Some 55% of employed Americans say they’re concerned about losing their jobs, according to a recent Harris Poll conducted for Bloomberg News. That angst follows a drumbeat of layoff announcements by major employers, including Amazon.com Inc., Target Corp. and Starbucks Corp. Outplacement firm Challenger, Gray & Christmas Inc. calculated the most job cut announcements for any October in more than two decades.
It comes layered on top of households’ exasperation over the cost of living. A 62% majority in the Oct. 23-25 poll said the cost of their everyday items had climbed over the last month and nearly half of those people said the increases have been difficult to afford.
These troubles are forming cracks on slopes adjacent to the avalanche in AI that is starting to move. That is why all the rumbling that soon happens from AI will jar all the other loose fluff down in its undertow and it rumbles by … just as we saw in the dot-com bust. High tech leads the way down so falls the furthers, but nearly everything else comes down, too. Bad job reports and rising inflation are loosening the load with numerous cracks, getting it all ready to fall.
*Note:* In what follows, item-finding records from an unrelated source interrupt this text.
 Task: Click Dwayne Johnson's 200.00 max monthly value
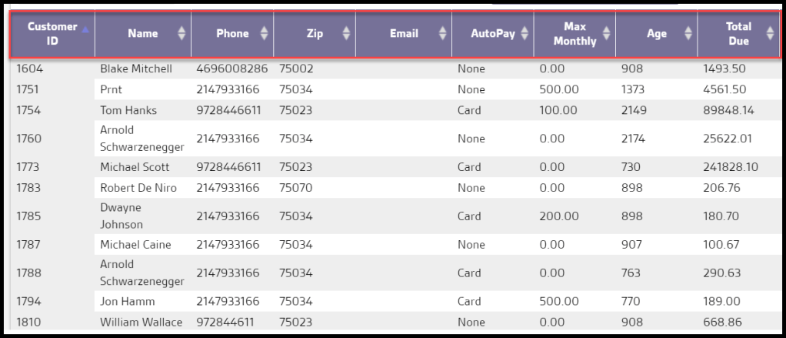click(x=559, y=216)
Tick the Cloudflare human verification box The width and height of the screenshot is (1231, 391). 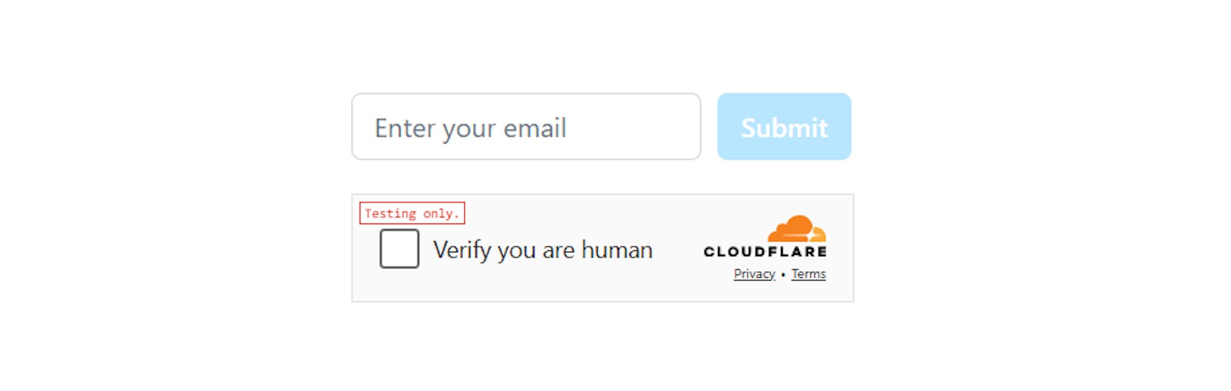(x=399, y=248)

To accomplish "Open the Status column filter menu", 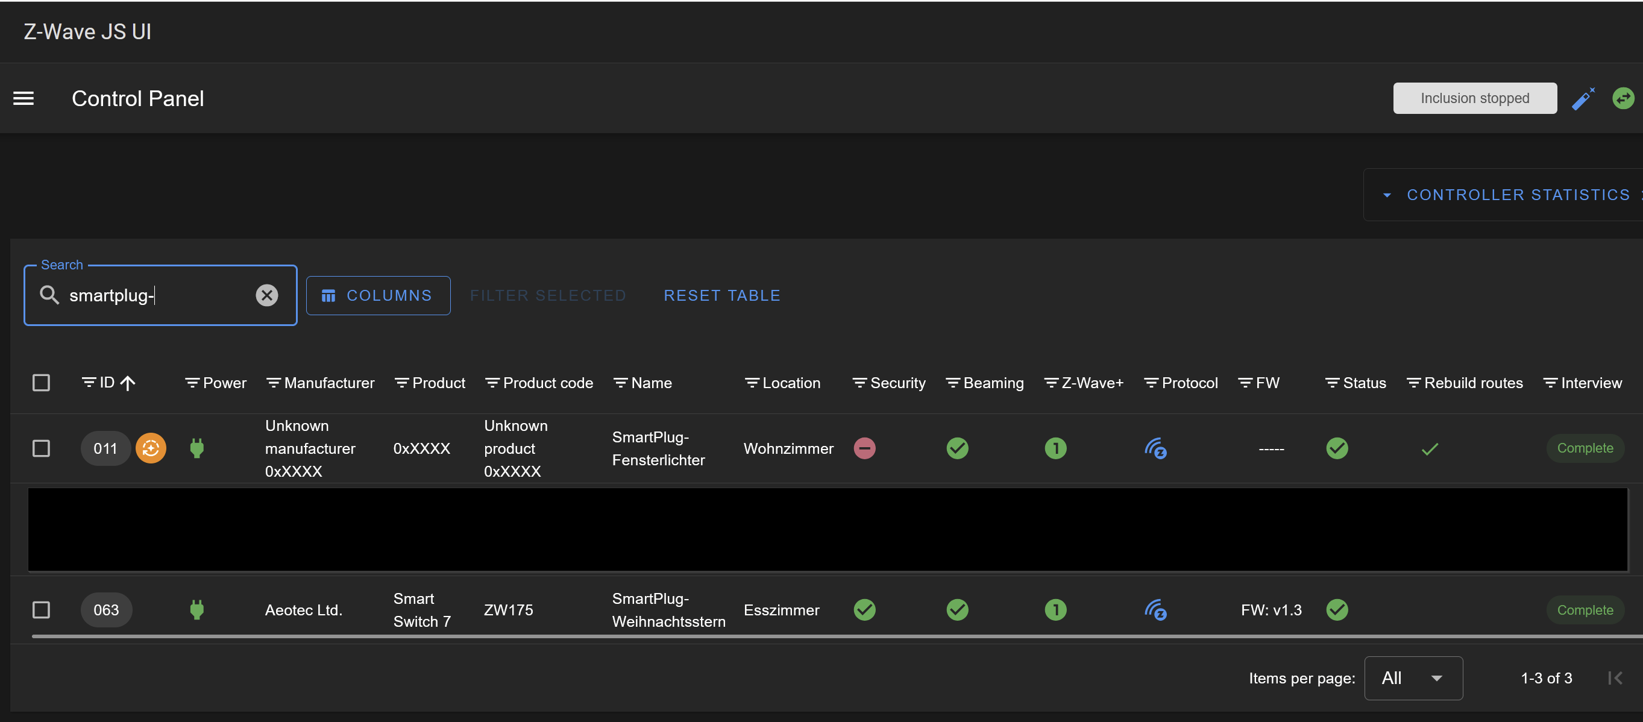I will pos(1332,383).
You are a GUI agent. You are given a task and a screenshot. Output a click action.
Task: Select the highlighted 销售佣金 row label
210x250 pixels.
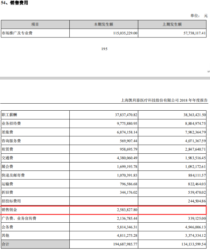tap(9, 210)
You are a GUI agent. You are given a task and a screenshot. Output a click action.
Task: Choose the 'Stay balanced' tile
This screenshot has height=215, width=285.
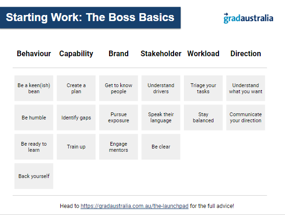203,118
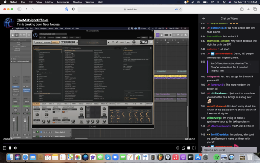
Task: Show the Safari sidebar
Action: (x=20, y=9)
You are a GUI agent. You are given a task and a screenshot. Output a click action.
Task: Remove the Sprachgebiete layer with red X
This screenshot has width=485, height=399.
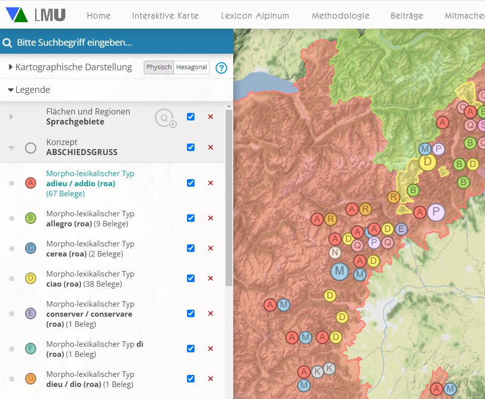tap(211, 117)
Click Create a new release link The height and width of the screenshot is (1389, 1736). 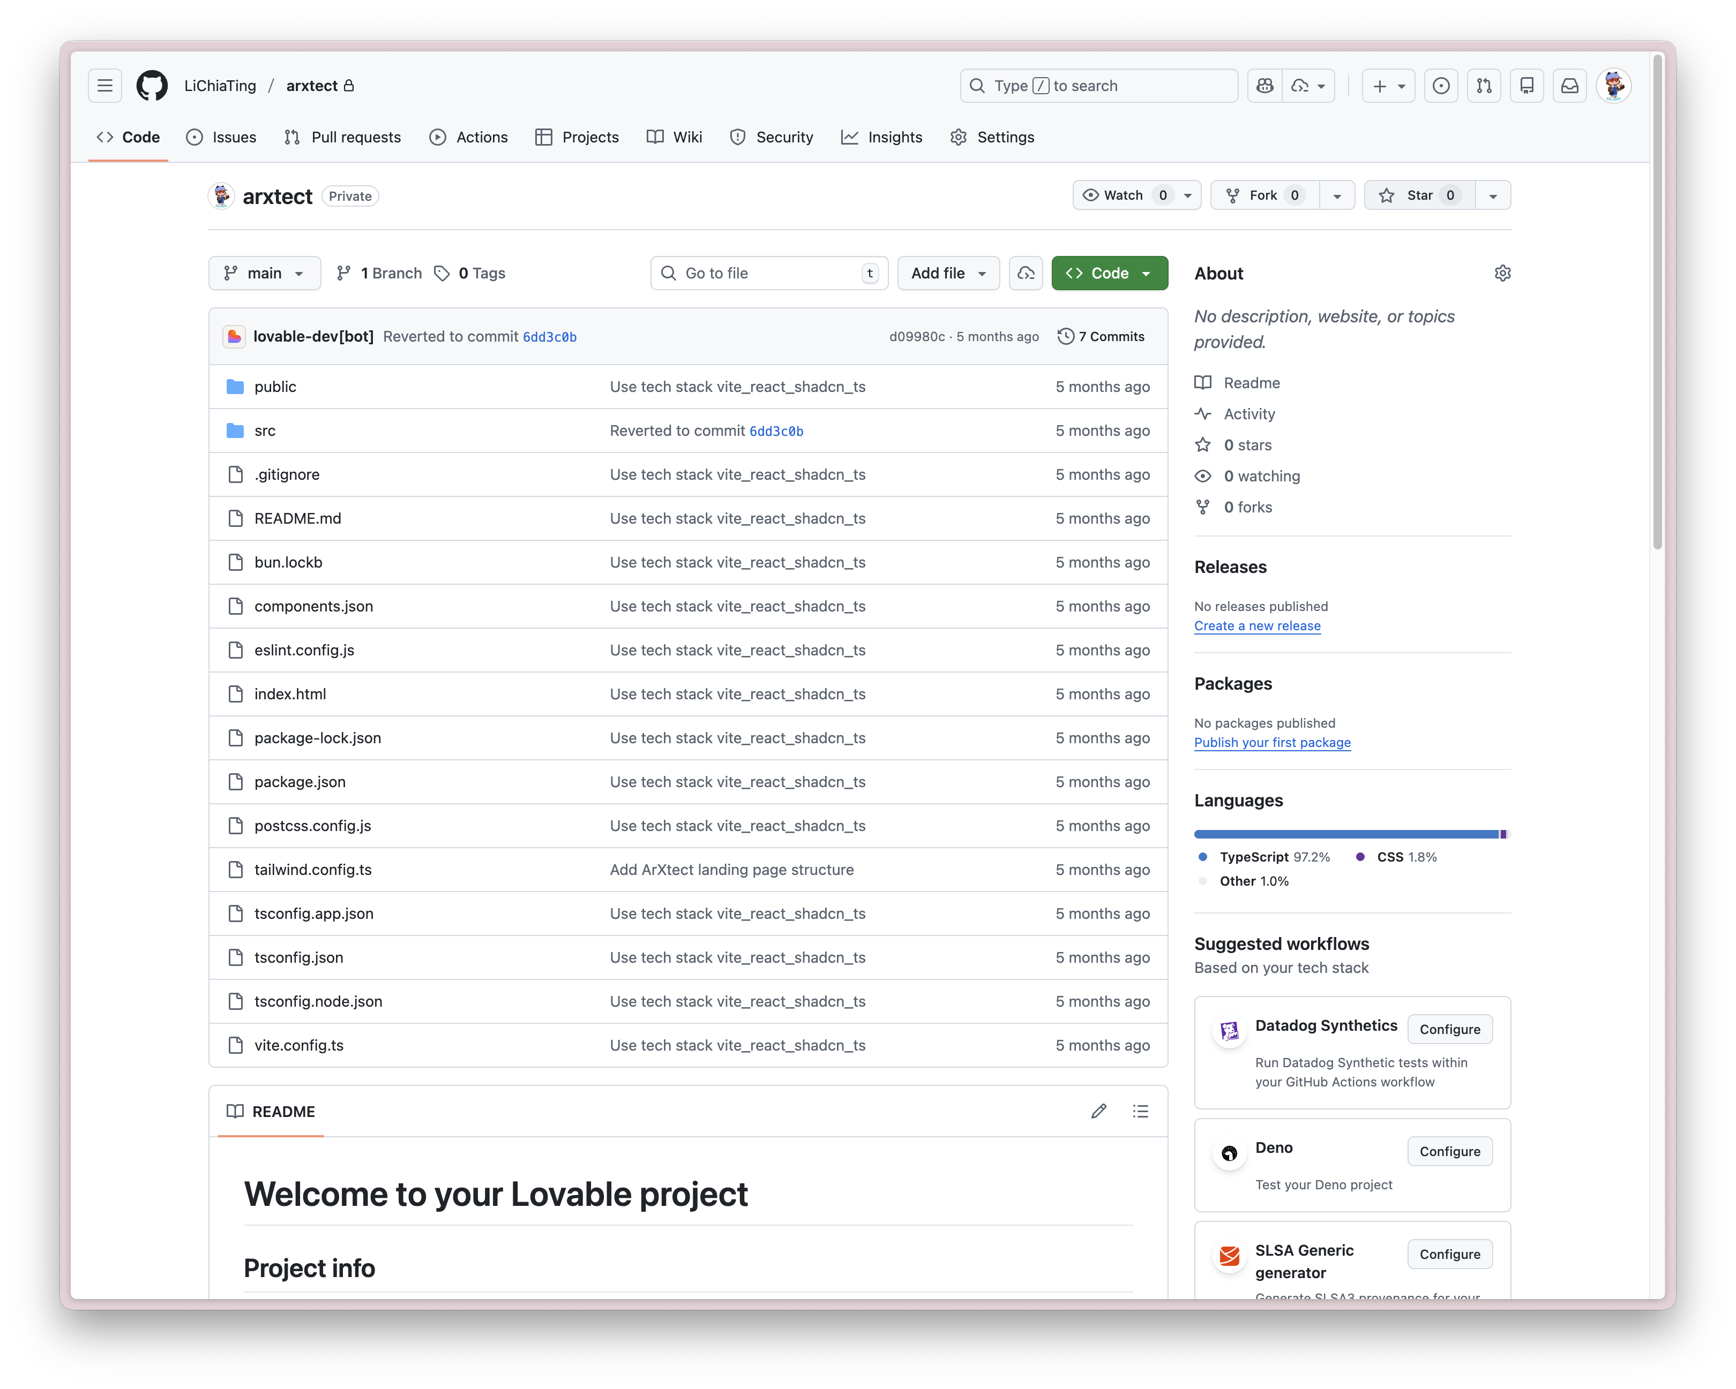[1257, 626]
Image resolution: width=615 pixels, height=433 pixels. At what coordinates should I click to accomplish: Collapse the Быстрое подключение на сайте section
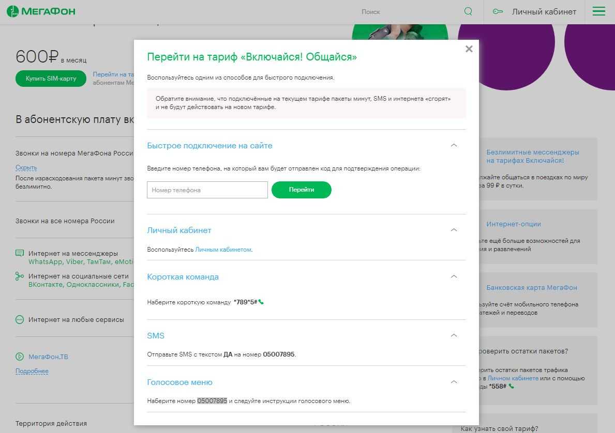(454, 146)
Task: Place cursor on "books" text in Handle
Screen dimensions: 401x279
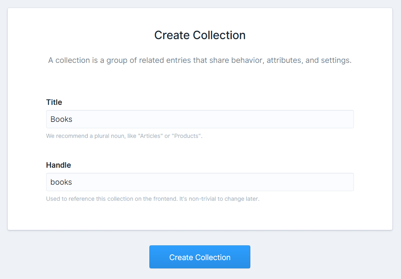Action: click(x=61, y=182)
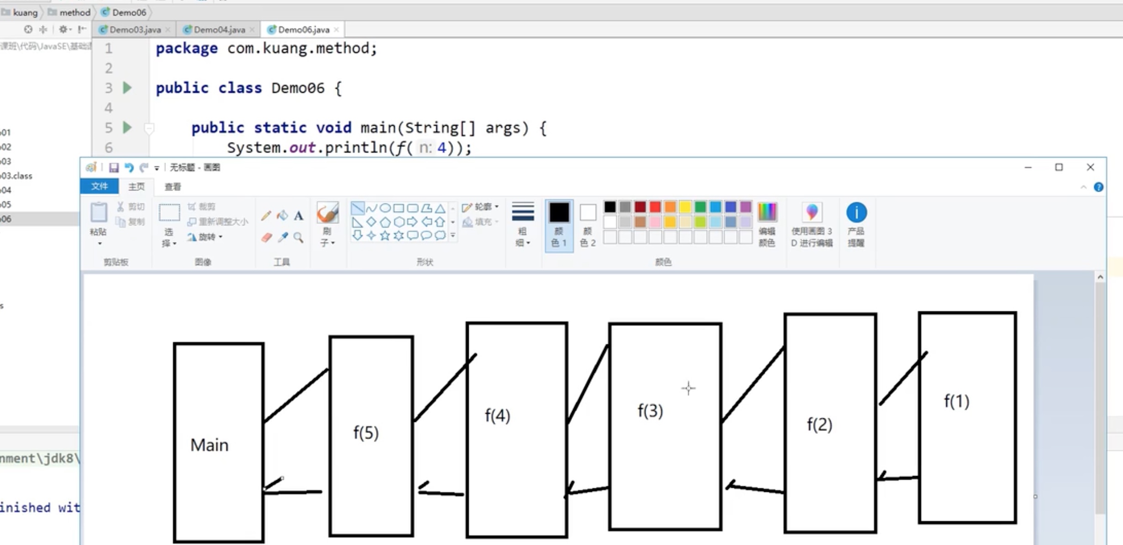Open the line thickness (粗细) dropdown
This screenshot has width=1123, height=545.
pyautogui.click(x=523, y=224)

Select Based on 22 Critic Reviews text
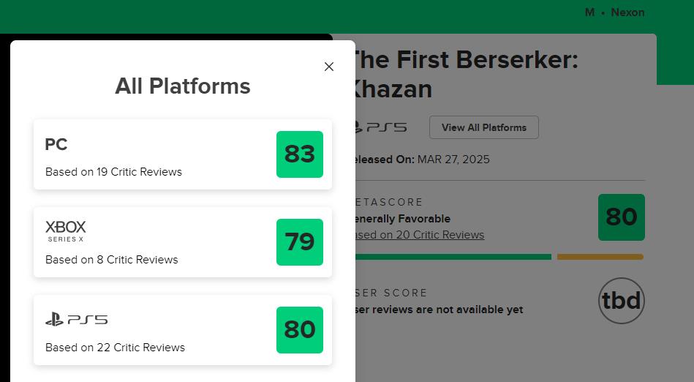pos(115,348)

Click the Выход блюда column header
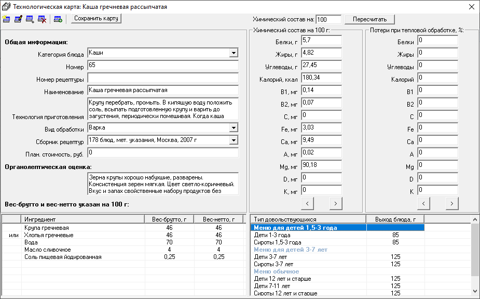click(395, 219)
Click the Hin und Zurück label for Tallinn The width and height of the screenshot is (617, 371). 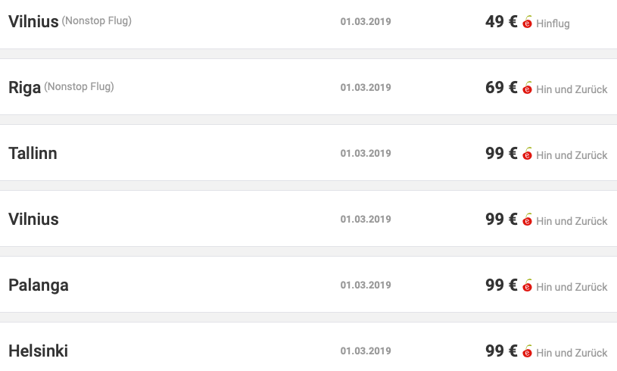(572, 155)
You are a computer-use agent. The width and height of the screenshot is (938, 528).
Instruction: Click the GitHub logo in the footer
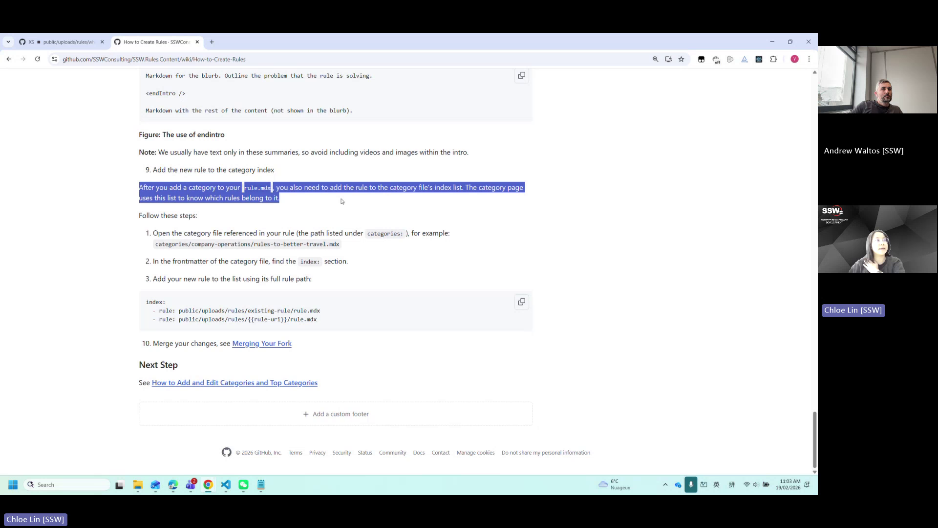pyautogui.click(x=226, y=452)
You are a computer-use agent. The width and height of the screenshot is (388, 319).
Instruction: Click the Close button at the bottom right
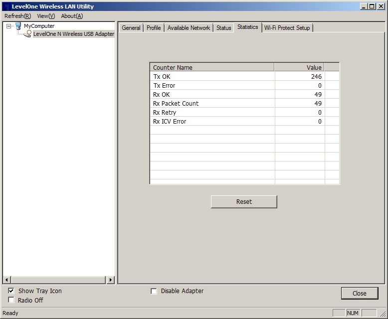pos(360,293)
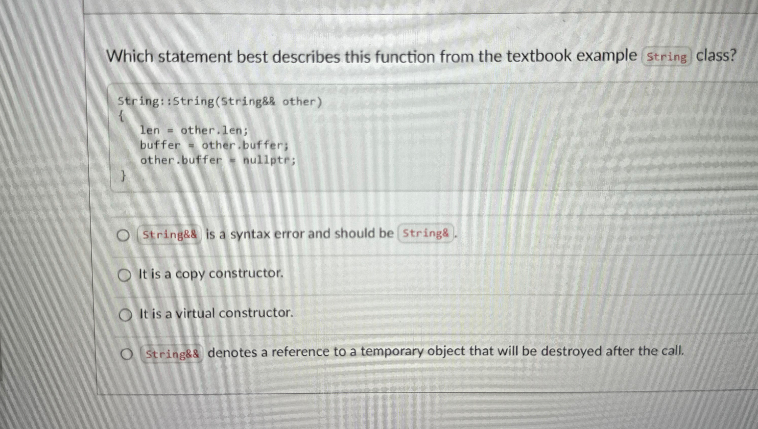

While the government has not been reporting inflation, consumers surveyed say they are seeing it climb over just the past month. That is the timing I predicted last summer for inflation from tariffs to ramp up to a level that is hard to afford. It is going to keep coming—both the rise of inflation and the fall of jobs—until reality breaks through all the denial, and the rumbling of high tech brings it all down.
As early as tomorrow, the government may be back in business and can start reporting inflation again soon, so maybe the Bureau of Lying Statistics can finally cough the truth out. You’ll hear some loud market cracks whenever that truth starts to come through. However, don’t count on the government getting truthful too quickly, even after it opens. It’s not in its nature.
I mean, look at how hard congress and the executive branch have been trying to avoid coughing out the truth about all the Epstein rapes involving young women, in spite of how many women have come forward. You’d think taking out scumbags who do crimes against our young women in this country would be a no-brainer for anyone with any moral fiber who didn’t participate in those crimes. Yet, all congress and the executive branch can seem to do is find ways to endlessly bury it.
But, hey, with a move to reopen government possibly in the offing, maybe they will finally have their hands untied so they can take care of that unpleasant business. (Sure, and maybe they will all be caught up to heaven with shining halos on their heads, playing golden harps, too.) For now, about all we have is a bipartisan duo trying to force a vote. I guess they have a few members of congress rallied behind them. It will be interesting (and frustrating) to see how Mike Johnson manages to finagle around that this time in order to keep his pedo pals safe. (Maybe an early Thanksgiving break for the House followed by a Christmas break to last through the New Year. After all, keeping government shutdown while paying congress doesn’t seem to be any issue for him.)